=== The data ===

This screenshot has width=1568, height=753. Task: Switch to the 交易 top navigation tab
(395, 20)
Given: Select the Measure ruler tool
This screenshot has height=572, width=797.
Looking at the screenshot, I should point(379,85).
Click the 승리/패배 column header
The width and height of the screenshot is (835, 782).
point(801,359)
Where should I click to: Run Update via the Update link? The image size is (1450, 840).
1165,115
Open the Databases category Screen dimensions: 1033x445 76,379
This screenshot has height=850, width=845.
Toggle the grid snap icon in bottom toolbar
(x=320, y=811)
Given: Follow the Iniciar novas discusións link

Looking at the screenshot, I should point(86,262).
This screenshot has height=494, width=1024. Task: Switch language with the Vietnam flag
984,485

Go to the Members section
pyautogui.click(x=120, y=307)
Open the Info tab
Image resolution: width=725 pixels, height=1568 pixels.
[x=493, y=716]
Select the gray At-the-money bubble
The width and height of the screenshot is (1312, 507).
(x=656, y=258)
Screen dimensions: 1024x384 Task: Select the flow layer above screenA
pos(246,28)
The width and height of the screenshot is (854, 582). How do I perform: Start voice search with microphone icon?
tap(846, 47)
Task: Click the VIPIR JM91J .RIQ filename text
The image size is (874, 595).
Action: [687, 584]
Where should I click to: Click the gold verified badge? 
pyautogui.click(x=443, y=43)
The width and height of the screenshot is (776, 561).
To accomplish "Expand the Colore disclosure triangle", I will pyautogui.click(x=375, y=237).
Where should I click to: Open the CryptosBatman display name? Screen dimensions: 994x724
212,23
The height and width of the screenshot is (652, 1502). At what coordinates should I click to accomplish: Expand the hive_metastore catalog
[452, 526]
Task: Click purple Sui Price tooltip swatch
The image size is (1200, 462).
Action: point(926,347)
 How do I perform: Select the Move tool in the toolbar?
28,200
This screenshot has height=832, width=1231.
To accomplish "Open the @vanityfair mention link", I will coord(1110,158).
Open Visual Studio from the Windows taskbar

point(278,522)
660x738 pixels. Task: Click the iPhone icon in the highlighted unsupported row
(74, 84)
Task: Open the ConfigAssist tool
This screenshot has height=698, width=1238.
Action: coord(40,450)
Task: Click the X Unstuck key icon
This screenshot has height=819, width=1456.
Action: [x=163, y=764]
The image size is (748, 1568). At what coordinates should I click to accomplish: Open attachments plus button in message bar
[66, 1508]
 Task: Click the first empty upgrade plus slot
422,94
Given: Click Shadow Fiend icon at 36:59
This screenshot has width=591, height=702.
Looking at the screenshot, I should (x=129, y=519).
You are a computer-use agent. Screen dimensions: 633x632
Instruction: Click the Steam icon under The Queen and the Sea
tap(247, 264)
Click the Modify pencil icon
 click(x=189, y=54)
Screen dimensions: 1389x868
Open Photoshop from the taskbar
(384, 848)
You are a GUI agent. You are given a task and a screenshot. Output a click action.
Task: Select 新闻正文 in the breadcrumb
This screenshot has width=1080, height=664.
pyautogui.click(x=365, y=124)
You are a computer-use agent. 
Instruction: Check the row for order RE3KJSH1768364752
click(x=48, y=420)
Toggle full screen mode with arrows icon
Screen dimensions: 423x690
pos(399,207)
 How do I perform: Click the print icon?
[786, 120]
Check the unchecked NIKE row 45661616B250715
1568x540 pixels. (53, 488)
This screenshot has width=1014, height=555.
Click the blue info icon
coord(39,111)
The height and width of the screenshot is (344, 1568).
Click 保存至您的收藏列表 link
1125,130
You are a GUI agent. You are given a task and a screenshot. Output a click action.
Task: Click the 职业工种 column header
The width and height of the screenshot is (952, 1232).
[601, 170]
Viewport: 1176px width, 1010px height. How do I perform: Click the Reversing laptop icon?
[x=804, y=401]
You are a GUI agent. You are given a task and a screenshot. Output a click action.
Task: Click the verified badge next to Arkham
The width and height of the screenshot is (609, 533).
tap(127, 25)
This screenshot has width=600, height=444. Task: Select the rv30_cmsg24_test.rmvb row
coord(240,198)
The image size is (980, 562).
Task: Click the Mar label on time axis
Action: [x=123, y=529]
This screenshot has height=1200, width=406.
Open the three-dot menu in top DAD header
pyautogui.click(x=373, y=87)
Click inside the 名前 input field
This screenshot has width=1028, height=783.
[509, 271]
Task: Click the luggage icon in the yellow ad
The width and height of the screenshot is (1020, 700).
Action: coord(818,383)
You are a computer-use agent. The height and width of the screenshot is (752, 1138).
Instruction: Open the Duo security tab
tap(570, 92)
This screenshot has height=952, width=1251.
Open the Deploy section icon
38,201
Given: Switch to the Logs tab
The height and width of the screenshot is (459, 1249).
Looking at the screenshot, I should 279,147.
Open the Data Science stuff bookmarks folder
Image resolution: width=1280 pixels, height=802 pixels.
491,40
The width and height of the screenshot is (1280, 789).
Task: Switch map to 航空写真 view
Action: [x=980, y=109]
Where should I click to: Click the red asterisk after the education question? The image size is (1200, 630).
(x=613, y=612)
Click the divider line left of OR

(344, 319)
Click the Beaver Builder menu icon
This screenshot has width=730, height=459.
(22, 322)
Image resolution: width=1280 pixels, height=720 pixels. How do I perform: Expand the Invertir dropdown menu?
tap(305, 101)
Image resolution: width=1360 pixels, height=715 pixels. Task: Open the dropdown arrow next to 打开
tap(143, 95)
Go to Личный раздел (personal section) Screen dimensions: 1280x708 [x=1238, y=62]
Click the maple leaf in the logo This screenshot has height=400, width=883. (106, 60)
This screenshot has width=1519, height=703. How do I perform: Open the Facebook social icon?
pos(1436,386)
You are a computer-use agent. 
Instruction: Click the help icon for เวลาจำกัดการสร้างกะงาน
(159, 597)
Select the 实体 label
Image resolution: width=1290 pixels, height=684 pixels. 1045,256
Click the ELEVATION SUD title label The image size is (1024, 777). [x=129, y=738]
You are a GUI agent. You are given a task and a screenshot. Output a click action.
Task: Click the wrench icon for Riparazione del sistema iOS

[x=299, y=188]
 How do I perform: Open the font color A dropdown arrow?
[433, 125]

===

▶ _The problem_
Up to and including the last line above, starting with the line that contains "This screenshot has width=1519, height=703.", return each line exactly and nothing else.

▶ _Exercise answer_
This screenshot has width=1519, height=703. How do I perform: Open the Facebook social icon?
pos(1436,386)
You are a computer-use agent. 
Instruction: Click the help icon for เวลาจำกัดการสร้างกะงาน
(159, 597)
Select the 实体 label
Image resolution: width=1290 pixels, height=684 pixels. 1045,256
Click the ELEVATION SUD title label The image size is (1024, 777). [x=129, y=738]
You are a GUI agent. You are given a task and a screenshot. Output a click action.
Task: Click the wrench icon for Riparazione del sistema iOS

[x=299, y=188]
 How do I perform: Open the font color A dropdown arrow?
[433, 125]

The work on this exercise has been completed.